**Problem set**
[A] In the blog passage, which site stopped re-printing the writer?
[B] Reproduce the blog passage word for word, beginning at the words "Despite what those" and stopping after "as quickly thereafter.".

**Document section**
Despite what those worthy of censure may think of some of the things I have to say and despite their reflexive off-the-cuff assumptions that I might have anti-Semitic leanings concerning the large amount of Israeli and other non-Semitics posing as Sephardic by way of AshkaNAZI… I tend to take people as I find them and lose or keep them just as quickly thereafter.

Now… what I’m going to say here next may keep me from being linked at the few sites that I permit to link me because I admire them; that’s getting shorter as time goes by with The People’s Voice dropping me because my erstwhile friend there took exception to my non-Advaita outlook which… would qualify as being distinctly non-Advaita also. After all… if we’re all one then I’m him right? Well… he’s forgiven and we’ll sort that out down the road. Then The Signs of the Times stopped re-printing me, for reasons that have never been clear, given that most of their readers liked me and given that many of their readers came here after they couldn’t find me there. They’re forgiven too and we’ll sort that out down the road.

**Provided material**
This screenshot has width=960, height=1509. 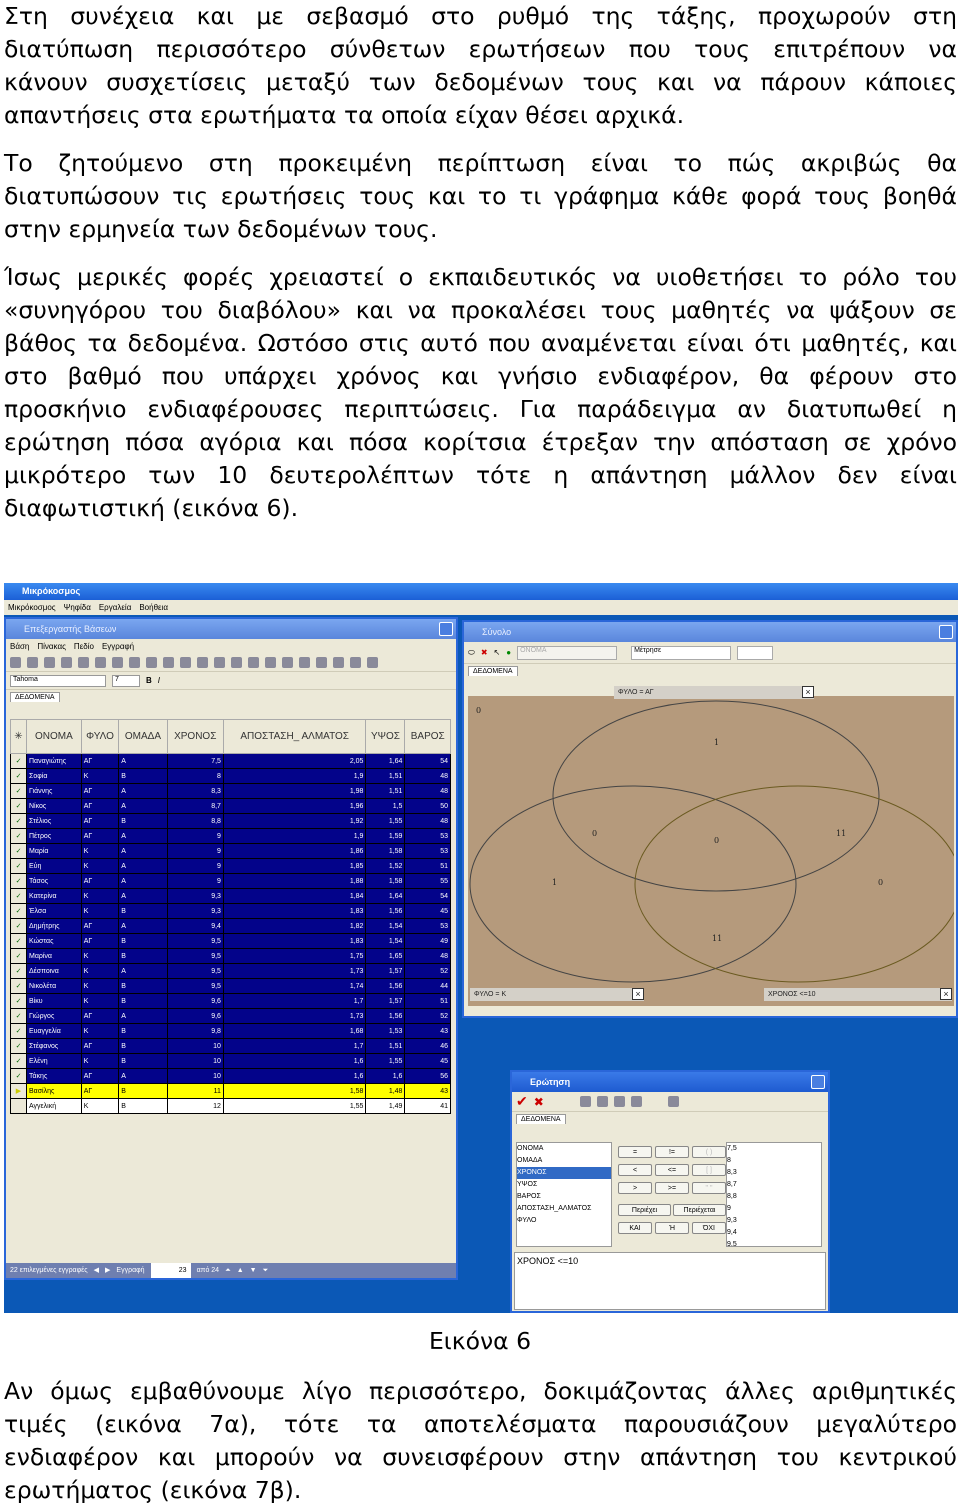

**Exercise responses**
[A] The Signs of the Times

[B]
Despite what those worthy of censure may think of some of the things I have to say and despite their reflexive off-the-cuff assumptions that I might have anti-Semitic leanings concerning the large amount of Israeli and other non-Semitics posing as Sephardic by way of AshkaNAZI… I tend to take people as I find them and lose or keep them just as quickly thereafter.